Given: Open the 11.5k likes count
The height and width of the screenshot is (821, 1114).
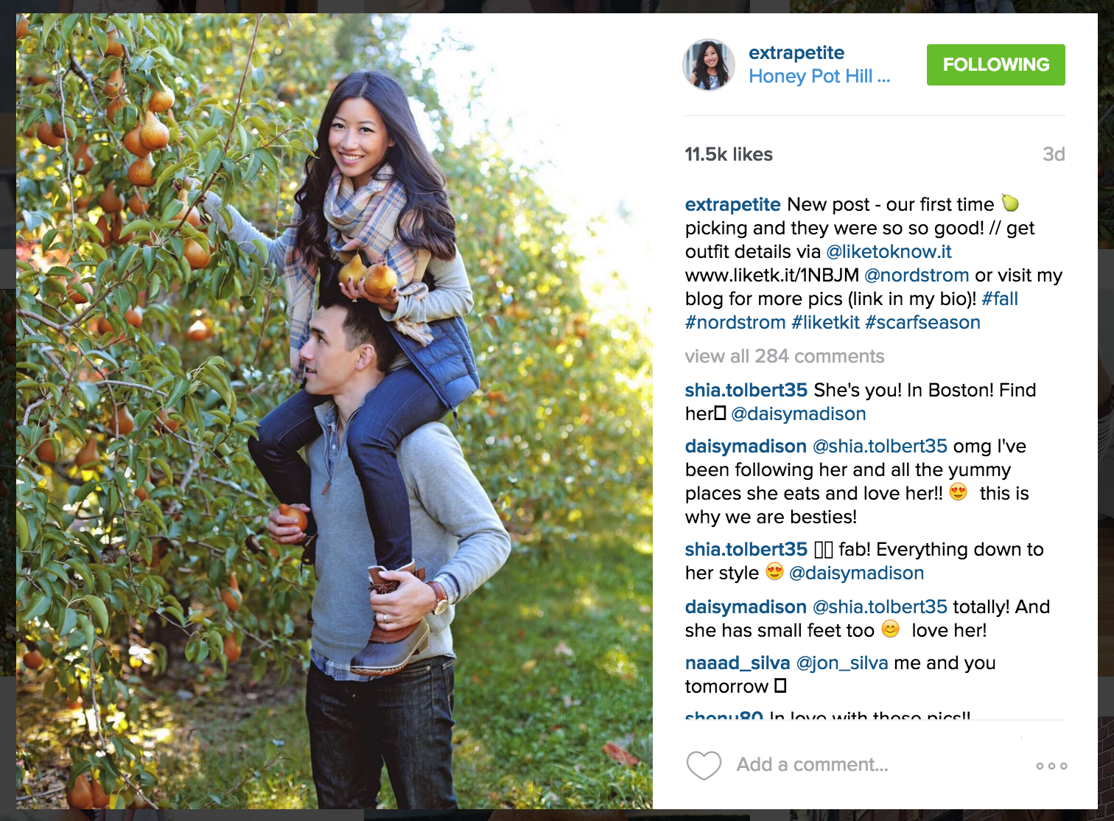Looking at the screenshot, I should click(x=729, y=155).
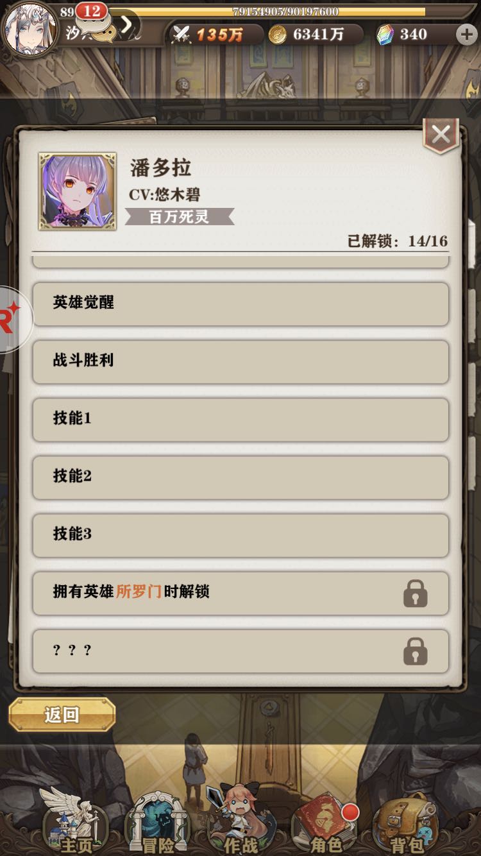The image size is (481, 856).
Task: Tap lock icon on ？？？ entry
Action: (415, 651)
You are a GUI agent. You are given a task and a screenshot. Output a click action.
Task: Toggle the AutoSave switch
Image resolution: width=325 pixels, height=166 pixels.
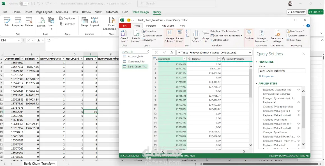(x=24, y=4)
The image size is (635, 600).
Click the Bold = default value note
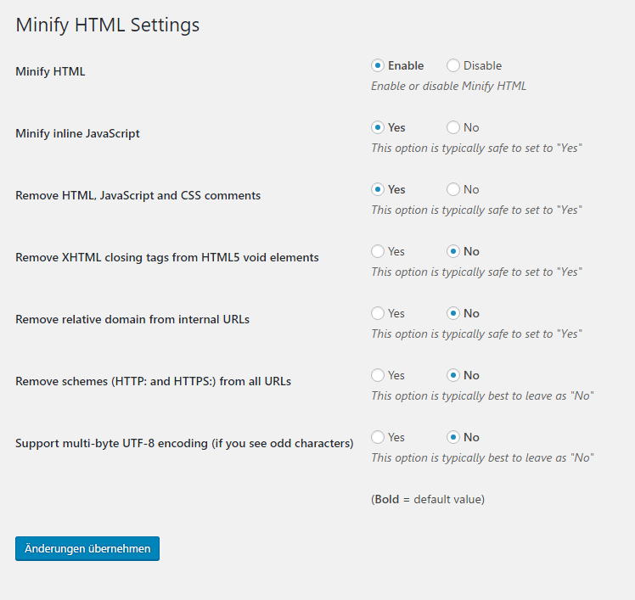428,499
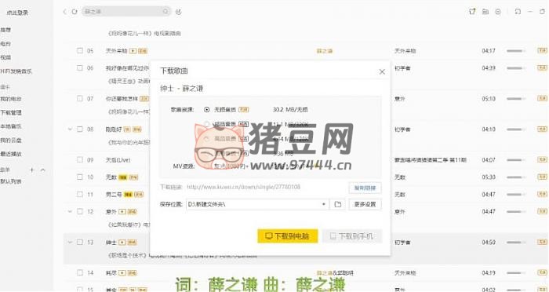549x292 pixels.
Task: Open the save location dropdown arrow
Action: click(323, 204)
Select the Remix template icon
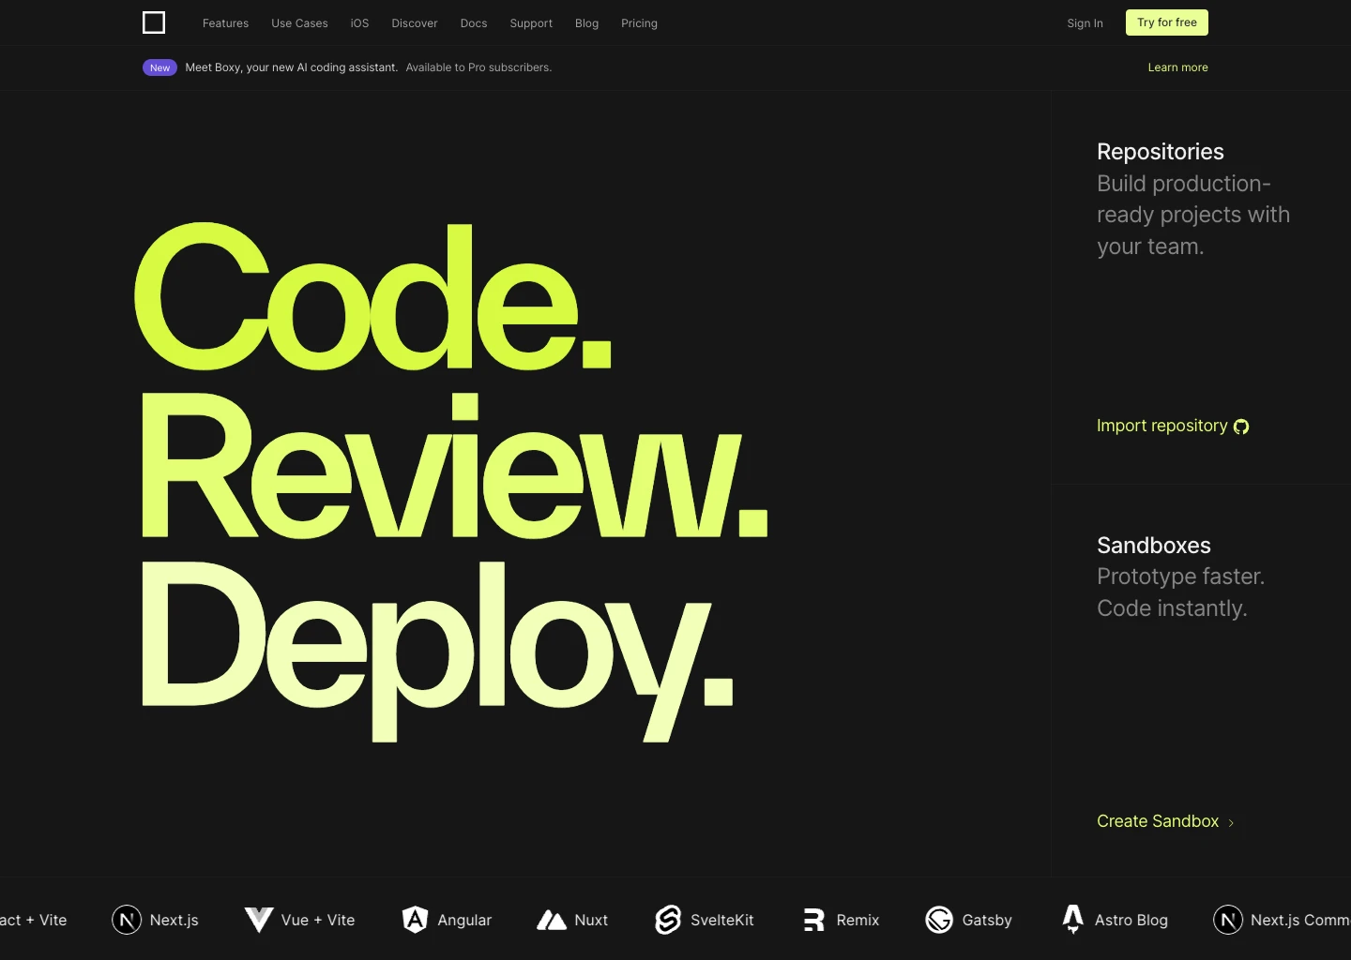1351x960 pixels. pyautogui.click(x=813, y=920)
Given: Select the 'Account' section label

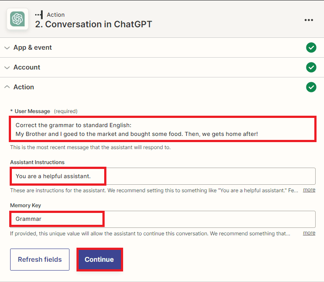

• _REQUIREMENT_: Copy all the records above with "Select" switched to "Choose" and nothing else altered. Leave the pictures out.

• _TASK SOLUTION_:
Given: Open the 11.5k likes count
The height and width of the screenshot is (821, 1114).
Looking at the screenshot, I should click(x=729, y=155).
The image size is (481, 856).
Task: Tap lock icon on ？？？ entry
Action: (415, 651)
You are a GUI agent. You are given a task and a screenshot. Output a click action.
Task: Toggle the AutoSave switch
Image resolution: width=325 pixels, height=166 pixels.
(x=24, y=4)
The image size is (635, 600).
Click the Bold = default value note
428,499
549x292 pixels.
Task: Open the save location dropdown arrow
Action: click(323, 204)
Choose the Remix template icon
1351x960 pixels. pyautogui.click(x=813, y=920)
Given: Choose the 'Account' section label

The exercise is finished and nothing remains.